Il ressort des dispositions de l’article 24 de la loi du 6 juillet 1989, applicable en l’espèce :
que le juge peut accorder des délais de paiement dans la limite de trois années au locataire en situation de régler sa dette locative ;
que pendant le cours des délais ainsi accordés, les effets de la clause de résiliation de plein droit sont suspendus, étant rappelé que les délais et les modalités de paiement accordés ne peuvent affecter l’exécution du contrat de location et notamment suspendre le paiement du loyer et des charges ;
que si le locataire se libère dans le délai et selon les modalités fixées par le juge, la clause de résiliation de plein droit est réputée ne pas avoir joué et que dans le cas contraire, elle reprend son plein effet.
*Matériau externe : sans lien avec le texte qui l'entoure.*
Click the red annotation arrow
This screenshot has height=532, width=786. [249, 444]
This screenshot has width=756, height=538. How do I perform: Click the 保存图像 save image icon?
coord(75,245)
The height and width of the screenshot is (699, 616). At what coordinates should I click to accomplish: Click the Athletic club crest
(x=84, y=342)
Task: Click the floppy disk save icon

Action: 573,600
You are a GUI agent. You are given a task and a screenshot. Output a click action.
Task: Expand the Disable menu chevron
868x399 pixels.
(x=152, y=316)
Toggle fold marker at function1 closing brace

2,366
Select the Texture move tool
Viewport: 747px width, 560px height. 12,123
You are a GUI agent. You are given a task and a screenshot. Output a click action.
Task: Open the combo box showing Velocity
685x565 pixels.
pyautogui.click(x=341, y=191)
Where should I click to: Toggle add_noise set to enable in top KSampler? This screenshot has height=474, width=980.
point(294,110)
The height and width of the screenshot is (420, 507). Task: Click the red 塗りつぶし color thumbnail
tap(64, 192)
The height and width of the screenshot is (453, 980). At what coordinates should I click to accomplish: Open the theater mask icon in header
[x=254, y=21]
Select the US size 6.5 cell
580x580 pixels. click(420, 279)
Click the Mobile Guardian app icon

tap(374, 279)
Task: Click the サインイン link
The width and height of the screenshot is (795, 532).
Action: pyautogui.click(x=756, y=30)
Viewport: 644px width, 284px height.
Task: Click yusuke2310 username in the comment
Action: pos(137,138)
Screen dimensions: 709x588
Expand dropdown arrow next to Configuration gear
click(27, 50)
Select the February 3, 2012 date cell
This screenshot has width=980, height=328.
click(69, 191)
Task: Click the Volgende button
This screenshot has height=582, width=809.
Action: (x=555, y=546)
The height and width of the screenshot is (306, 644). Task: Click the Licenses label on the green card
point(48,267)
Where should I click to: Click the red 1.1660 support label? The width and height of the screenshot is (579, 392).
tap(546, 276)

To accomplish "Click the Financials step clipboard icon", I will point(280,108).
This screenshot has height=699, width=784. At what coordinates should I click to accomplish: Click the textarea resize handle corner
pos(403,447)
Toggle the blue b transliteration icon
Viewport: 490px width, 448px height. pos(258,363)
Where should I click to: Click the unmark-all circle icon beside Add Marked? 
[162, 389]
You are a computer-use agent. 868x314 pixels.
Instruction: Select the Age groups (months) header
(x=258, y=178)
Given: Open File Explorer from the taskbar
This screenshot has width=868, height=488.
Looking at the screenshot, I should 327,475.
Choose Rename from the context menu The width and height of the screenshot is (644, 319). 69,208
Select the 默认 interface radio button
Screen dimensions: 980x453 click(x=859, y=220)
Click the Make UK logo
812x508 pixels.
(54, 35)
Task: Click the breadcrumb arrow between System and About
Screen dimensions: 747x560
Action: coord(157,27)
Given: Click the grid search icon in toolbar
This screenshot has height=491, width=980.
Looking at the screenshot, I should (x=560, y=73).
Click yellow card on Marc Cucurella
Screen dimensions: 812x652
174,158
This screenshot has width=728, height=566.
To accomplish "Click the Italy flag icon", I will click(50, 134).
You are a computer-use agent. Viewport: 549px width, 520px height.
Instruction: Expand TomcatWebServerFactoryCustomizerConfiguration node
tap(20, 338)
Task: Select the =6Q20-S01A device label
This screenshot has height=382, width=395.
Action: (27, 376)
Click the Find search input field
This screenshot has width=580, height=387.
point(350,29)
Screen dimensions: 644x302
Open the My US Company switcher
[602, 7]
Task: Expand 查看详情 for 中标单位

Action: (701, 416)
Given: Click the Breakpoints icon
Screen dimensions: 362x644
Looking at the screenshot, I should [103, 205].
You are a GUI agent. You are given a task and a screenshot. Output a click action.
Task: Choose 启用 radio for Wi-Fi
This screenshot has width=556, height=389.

En l’espèce, la Cour constate :
que si les locataires ne se sont pas acquittés des charges leur incombant en vertu du contrat de bail, ce même contrat ne faisait état d’aucune provision de charges, se limitant à énumérer les charges qui incombaient aux locataires en vertu des dispositions légales sans pour autant les préciser ;
que, surtout, les époux [D] ne justifient aucunement avoir sollicité les locataires en vue du paiement des charges retenues à hauteur d’appel, qu’ils se sont d’ailleurs limités à solliciter en cause d’appel sans justifier d’un appel de charges dûment réclamé aux locataires.
Il ne peut donc être considéré, au regard de ces éléments, comme le soutiennent les époux [D], qu’ils ne sont pas en mesure d’assurer le paiement des charges d’entretien où les charges récupérables dès lors qu’il n’est pas justifié que, bien que dues, elles leur ont été réclamées.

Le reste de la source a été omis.